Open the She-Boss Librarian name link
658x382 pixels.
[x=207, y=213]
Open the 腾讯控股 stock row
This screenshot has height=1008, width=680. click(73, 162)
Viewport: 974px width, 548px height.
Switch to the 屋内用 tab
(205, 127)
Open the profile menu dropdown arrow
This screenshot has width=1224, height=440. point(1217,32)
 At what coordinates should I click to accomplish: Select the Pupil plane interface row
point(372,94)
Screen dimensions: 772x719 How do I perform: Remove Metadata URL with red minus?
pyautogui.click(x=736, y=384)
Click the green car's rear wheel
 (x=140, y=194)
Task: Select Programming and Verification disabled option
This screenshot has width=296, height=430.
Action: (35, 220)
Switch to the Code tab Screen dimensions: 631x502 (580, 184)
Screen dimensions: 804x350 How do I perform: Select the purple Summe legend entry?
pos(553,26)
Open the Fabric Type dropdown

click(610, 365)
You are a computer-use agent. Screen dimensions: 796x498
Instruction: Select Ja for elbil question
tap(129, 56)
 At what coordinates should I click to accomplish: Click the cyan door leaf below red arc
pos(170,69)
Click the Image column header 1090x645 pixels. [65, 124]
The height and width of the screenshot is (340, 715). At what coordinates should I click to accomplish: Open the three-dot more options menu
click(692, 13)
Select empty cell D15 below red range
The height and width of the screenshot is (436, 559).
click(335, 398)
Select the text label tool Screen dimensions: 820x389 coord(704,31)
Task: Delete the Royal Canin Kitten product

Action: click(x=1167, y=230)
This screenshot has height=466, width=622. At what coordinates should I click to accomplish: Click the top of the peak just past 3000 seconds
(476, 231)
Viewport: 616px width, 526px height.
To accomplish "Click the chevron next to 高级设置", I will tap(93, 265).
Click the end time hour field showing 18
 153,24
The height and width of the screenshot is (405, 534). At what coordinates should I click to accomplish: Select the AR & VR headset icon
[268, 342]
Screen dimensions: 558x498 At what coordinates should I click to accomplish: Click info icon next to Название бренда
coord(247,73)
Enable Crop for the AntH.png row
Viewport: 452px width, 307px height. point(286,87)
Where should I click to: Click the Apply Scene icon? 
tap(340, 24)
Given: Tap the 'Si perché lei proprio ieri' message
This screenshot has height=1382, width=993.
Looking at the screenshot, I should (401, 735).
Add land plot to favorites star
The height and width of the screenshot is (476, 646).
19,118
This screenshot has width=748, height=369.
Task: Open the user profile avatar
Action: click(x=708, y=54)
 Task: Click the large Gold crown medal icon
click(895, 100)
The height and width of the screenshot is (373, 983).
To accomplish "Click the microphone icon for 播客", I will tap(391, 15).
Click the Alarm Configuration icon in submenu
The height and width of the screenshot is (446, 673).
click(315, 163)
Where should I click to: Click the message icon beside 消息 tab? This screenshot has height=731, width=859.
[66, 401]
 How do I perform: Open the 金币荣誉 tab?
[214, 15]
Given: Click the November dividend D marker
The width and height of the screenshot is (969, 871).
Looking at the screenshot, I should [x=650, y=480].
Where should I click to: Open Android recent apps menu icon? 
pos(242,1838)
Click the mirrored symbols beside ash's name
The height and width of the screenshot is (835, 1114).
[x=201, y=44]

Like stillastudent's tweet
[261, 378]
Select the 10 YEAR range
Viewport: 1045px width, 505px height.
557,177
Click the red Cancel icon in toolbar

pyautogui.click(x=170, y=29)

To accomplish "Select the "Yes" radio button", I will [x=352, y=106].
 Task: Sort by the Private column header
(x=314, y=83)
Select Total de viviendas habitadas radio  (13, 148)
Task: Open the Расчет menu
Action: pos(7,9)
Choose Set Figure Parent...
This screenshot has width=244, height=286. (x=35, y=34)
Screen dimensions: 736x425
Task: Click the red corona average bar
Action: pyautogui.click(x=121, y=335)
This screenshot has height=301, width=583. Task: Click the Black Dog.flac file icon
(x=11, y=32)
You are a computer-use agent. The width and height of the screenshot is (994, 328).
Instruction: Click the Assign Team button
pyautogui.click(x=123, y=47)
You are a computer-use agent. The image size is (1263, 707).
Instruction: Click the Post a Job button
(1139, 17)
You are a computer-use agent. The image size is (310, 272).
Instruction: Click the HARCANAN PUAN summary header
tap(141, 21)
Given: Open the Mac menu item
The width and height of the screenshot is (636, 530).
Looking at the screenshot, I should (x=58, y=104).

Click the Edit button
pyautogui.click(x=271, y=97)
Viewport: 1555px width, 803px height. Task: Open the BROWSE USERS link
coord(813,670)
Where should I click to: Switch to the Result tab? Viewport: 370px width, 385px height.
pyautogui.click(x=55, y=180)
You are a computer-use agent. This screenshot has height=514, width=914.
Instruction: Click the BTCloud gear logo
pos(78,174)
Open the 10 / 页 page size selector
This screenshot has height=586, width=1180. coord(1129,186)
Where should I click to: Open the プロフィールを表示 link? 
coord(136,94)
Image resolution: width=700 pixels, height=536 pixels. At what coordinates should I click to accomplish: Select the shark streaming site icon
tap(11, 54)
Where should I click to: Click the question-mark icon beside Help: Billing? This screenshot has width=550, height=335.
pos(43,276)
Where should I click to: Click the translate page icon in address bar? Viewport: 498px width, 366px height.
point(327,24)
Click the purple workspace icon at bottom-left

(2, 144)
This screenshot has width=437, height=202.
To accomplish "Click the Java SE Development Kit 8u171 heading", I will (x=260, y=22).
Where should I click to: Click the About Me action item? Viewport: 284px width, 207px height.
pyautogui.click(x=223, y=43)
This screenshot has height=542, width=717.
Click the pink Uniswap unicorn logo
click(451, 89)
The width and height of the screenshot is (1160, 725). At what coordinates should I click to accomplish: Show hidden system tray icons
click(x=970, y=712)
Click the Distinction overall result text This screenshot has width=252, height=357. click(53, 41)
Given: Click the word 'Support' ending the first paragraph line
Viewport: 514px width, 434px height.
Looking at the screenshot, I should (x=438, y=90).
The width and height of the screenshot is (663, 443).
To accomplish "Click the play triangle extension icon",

◆ **How to complete this task**
Copy all lines from the material that include "Given".

◆ **Solved problem**
Given: Tap the 'Si perché lei proprio ieri' message
Given: Click the November dividend D marker
Given: Open the Mac menu item
Given: Click the word 'Support' ending the first paragraph line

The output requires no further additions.